Hello and welcome to my summer blog. I'll be updating this with snippets of news, stories, pictures, and my experiences from the field as I conduct my ethnographic project studying Lithuanian folk songs, dainos. Before I leave on June 20th, I wanted to get started by posting some of the background information about my project and my goals.
My research while abroad surrounds understanding Lithuanian identity construction through the performance of dainos (folk songs). I want to understand how people "remember", imagine, and construct their nationality through folk melody and text.

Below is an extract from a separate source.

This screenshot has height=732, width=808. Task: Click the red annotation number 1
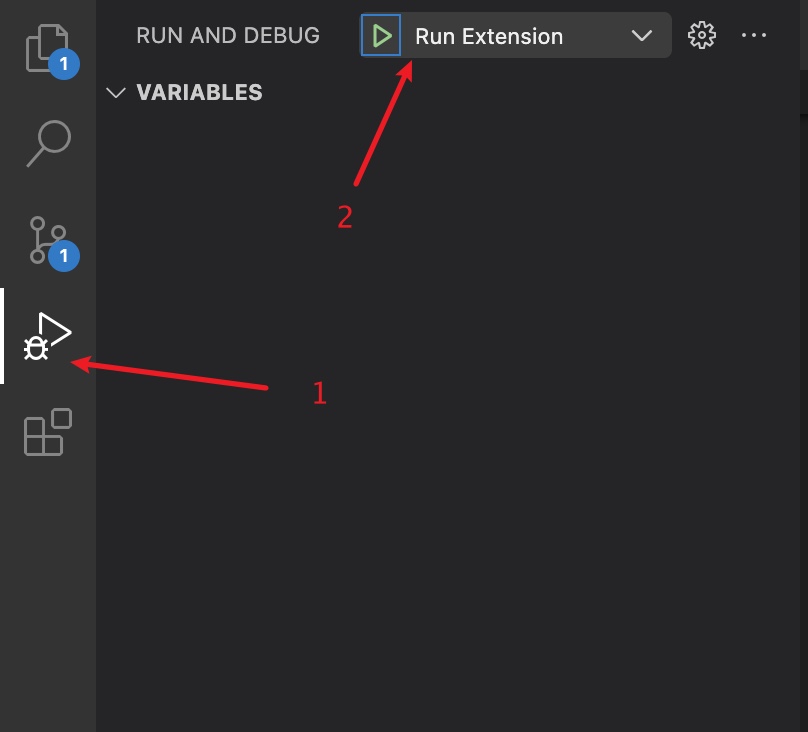[319, 394]
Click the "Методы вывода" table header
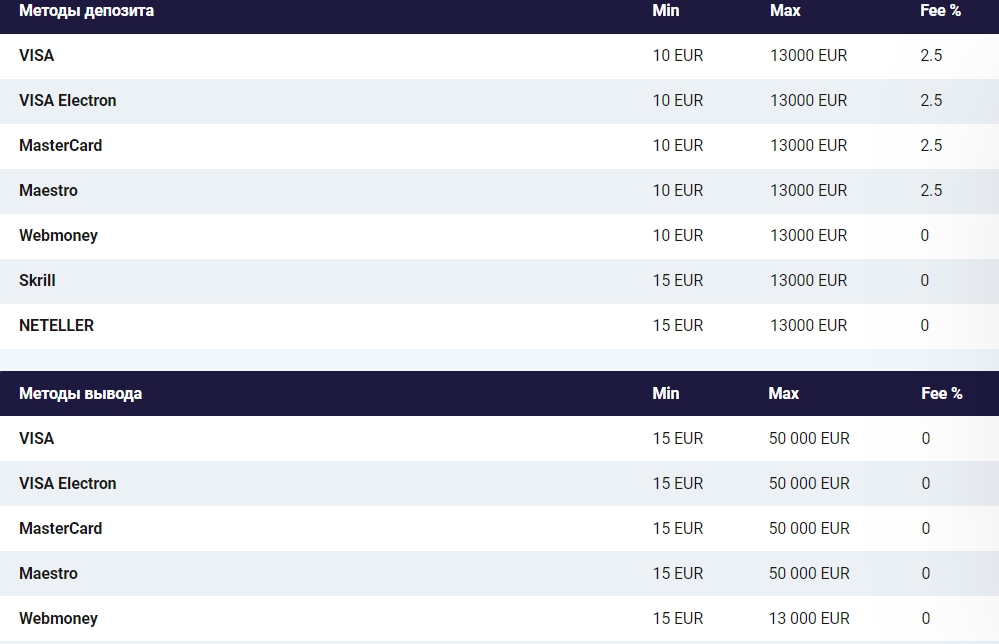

I'm not quite sure what I'll encounter in the field, of course, but I am hoping to really focus on what young Lithuanians think about dainos, music, and Lithuanian art. What can we learn from Lithuanians and the place of music and art in Lithuanian culture as we American artists struggle to build our younger audiences? Focusing on young Lithuanians and their perceptions of music will really show me how memories are transmitted through song - young Lithuanians might not even remember the fall of the Soviet Union, never mind Soviet life, and yet they sing about their triumphs as if they remember it themselves. How does this mechanism operate and help to construct both national and personal identity?
Through my studies I hope to self-reflexively explore my own heritage and my love of music. As a "half Lithuanian" American student who wants to be an opera singer, I hope I can discover throughout this summer how I construct my own identity through music. My relative told me that music is inherent to Lithuanians: that - like basketball skills - music is in Lithuanian blood. Of course, anthropologists agree that such talents are culturally engrained and not quite biologically determined.
Yet it makes me wonder - could music be "in my blood" too?